物質是幸福追求的基礎,物質豐富是人類社會進步的基本條件。馬克思曾指出,沒有物質財富,那就只會有貧困的普遍化;而在極端貧困的情況下,就必須重新開始爭取必需品的斗爭,也就是說,全部陳腐的東西又要死灰復燃。然而幸福并不等同于物質占有,單純的物質主義幸福觀是對人類幸福實踐的片面理解,并非是哲學范疇內特別是唯物主義哲學意義上的幸福觀。
物質主義幸福觀以物質占有多少作為幸福衡量標準,人們通過物質欲望的滿足來證明自己的社會價值,以至于“消費的目的不是為了實際需求的滿足,而是不斷追求被制造出來、被刺激起來的欲望的滿足”。反思物質主義與唯物主義的關聯與區別,以及物質主義幸福觀產生與盛行的社會背景和理論條件,兼具理論和現實意義。
物質主義幸福觀形成與盛行的雙重原因
物質主義幸福觀從形成到泛化有兩個重要的時間點:一是18~19世紀,是物質主義幸福觀形成階段;二是近現代歐洲確立現代社會以來,是物質主義幸福觀盛行階段。物質主義幸福觀形成與盛行的原因,可以從哲學理論自身嬗變和社會經濟文化發展兩個層面分析,二者互為影響:18世紀物質主義幸福觀的興起,是工業革命帶來的社會生產力發展的結果,也形成于對唯物主義哲學的誤解性演化;資本主義現代社會中物質主義幸福觀的盛行,是消費主義社會和后現代文化的產物,也受到現代形而上學的生活世界轉向和后現代物質主義哲學的影響。
從哲學理論層面看,近代唯物主義的產生,是對早期自然唯物主義本體論的發展。相對于早期唯物主義探尋世界的物質本源,18~19世紀的唯物主義在處理物質和意識關系中強調物質第一性,馬克思在此基礎上,更突出人類活動面向社會的實踐哲學,具有面向社會生活的經驗性和實踐性特質,其唯物主義幸福觀亦具有實踐性。啟蒙以來的近代哲學和科學具有突出的工具理性特征,其核心是有用性。18世紀資本主義經濟的發展,使得工具理性的有用性更具有社會基礎,工具理性的可計算性和物質化體現于社會發展和日常生活中,物質的獲得成為有用性最為直接的表現。可以說,物質主義的形成借用了近代哲學的工具理性,并誤用了唯物主義所強調的物質第一性概念,物質主義幸福觀也隨之形成并在現代社會逐漸盛行。

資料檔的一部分
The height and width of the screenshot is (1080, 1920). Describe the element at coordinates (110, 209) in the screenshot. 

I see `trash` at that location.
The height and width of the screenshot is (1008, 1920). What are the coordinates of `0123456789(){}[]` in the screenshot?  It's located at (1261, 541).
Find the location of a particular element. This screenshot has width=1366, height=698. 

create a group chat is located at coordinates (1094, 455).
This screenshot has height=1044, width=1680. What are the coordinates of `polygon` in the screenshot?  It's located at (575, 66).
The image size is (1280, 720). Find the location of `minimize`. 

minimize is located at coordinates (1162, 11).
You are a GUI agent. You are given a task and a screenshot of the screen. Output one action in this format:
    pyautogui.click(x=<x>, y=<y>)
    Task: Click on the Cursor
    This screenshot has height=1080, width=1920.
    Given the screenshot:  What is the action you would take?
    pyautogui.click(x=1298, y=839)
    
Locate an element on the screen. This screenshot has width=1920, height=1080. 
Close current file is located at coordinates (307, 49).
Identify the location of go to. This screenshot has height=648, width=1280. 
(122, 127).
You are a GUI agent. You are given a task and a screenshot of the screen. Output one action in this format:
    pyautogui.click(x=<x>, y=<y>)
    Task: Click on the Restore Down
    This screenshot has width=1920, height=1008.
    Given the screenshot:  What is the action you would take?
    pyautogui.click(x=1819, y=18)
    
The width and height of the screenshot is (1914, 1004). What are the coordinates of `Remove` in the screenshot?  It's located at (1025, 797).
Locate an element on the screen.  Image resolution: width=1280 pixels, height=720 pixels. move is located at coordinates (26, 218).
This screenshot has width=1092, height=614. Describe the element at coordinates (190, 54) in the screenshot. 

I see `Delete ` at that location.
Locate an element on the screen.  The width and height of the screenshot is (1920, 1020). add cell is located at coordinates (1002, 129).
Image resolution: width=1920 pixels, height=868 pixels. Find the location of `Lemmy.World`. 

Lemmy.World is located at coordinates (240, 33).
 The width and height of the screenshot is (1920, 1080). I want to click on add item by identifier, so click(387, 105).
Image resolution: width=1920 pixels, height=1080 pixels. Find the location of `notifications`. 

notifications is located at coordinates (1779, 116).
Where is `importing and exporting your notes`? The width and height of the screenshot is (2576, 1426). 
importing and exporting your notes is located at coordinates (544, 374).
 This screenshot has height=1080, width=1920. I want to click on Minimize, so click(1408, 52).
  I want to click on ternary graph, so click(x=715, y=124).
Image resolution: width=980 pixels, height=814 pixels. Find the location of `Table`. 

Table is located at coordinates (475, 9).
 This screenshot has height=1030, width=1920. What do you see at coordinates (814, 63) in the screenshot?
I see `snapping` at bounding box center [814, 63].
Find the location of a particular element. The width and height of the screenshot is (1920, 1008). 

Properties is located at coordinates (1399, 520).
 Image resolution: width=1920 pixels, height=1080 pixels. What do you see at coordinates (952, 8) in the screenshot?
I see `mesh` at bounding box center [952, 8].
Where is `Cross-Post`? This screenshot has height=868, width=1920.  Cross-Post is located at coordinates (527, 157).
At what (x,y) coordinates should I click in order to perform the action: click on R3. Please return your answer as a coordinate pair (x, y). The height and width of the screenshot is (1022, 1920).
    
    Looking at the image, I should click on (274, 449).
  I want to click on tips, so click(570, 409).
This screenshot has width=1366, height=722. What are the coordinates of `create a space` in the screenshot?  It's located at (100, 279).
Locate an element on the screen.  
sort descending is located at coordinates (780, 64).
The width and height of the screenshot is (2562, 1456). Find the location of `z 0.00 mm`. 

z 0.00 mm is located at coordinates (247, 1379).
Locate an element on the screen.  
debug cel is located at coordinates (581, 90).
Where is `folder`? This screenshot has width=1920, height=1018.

* 任務說明 A *
把正文中以「物質主義幸福觀從形成到泛化」開頭的那段改寫成條列,保留主要事實。
* 任務說明 B *
從這篇談物質主義幸福觀的正文最後一句之後接續往下寫。

* 任務結果 A *
- 兩個重要時間點:18~19世紀是形成階段;近現代歐洲確立現代社會以來是盛行階段。
- 形成與盛行的原因可從兩個層面分析,二者互相影響:一是哲學理論自身的嬗變,二是社會經濟文化的發展。
- 18世紀的興起:是工業革命帶來社會生產力發展的結果,也來自對唯物主義哲學的誤解性演化。
- 資本主義現代社會中的盛行:是消費主義社會和後現代文化的產物,也受到現代形而上學的生活世界轉向和後現代物質主義哲學的影響。

* 任務結果 B *
從社會經濟文化層面看。其一,18世紀工業革命對社會生產力以及科學技術的促進,使得社會經歷了一次史無前例的物質豐富,人類認識世界的能力和信心大增,人們通過科學技術的發展實現了人對世界更具主動性的認識和對自然的改造。生產力的急速發展帶來大范圍的物質豐富,使得人們普遍關注物質財富具備現實可能性,這是物質占有作為一種社會文化思潮的形成條件。其二,后現代思潮將物質主義哲學作為其文化特征,滲入文學、藝術各個領域,使得以解構為特征的貼近社會和日常生活的后現代文化被大眾接受,人們在消費主義社會刺激的商品占有中,找到了贏得社會競爭力的簡單易行的途徑。人們的生活世界逐漸被物質化,形成了物質主義幸福假象。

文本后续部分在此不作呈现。